Stored data entries

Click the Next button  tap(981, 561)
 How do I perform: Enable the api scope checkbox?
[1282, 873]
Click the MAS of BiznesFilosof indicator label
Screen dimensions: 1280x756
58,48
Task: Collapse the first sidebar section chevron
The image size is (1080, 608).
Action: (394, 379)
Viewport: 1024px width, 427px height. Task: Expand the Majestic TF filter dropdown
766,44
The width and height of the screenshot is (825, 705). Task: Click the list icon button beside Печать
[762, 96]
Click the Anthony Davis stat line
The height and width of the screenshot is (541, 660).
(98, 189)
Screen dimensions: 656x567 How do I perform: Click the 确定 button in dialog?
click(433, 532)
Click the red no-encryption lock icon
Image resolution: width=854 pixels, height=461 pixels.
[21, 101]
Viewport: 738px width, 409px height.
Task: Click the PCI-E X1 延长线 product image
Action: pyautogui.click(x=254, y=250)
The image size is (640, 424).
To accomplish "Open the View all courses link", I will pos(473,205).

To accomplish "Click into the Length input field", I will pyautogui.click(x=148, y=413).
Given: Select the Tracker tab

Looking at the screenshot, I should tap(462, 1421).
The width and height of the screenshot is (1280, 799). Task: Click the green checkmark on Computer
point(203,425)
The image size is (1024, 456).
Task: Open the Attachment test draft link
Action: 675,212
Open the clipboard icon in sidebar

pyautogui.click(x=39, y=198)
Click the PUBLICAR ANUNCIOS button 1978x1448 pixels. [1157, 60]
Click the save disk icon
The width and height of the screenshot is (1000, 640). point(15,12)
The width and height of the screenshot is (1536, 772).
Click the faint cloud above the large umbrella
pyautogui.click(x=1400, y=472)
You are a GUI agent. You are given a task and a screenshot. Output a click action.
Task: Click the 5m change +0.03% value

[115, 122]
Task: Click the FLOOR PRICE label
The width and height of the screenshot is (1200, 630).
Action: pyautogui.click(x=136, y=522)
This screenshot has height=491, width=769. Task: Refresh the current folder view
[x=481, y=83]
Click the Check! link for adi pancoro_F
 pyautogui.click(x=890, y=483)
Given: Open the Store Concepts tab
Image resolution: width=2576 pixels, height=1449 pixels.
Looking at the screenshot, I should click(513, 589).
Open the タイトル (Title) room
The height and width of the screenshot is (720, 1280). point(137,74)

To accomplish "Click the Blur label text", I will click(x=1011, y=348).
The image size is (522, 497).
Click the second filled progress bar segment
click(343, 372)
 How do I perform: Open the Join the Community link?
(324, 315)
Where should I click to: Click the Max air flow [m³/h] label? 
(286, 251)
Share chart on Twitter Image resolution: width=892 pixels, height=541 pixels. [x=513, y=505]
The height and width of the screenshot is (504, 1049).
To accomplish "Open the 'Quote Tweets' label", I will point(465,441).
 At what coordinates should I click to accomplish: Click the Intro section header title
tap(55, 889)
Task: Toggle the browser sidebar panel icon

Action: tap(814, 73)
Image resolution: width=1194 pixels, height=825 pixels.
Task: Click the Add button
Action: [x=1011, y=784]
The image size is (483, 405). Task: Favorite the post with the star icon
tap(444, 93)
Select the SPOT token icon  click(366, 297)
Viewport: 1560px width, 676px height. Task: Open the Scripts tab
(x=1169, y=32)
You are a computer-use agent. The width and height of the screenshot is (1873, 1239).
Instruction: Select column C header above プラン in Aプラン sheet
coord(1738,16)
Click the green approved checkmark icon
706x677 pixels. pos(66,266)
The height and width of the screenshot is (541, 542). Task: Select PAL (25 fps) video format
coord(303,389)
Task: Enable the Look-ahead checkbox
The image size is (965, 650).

*PROBLEM REQUIREMENTS*:
Read the entries above and find each line holding the word "will". Copy it out.

*ANSWER FOR THIS EXERCISE*:
To accomplish "Open the View all courses link", I will pos(473,205).
To accomplish "Click into the Length input field", I will pyautogui.click(x=148, y=413).
To accomplish "Click the Blur label text", I will click(x=1011, y=348).
To accomplish "Open the 'Quote Tweets' label", I will point(465,441).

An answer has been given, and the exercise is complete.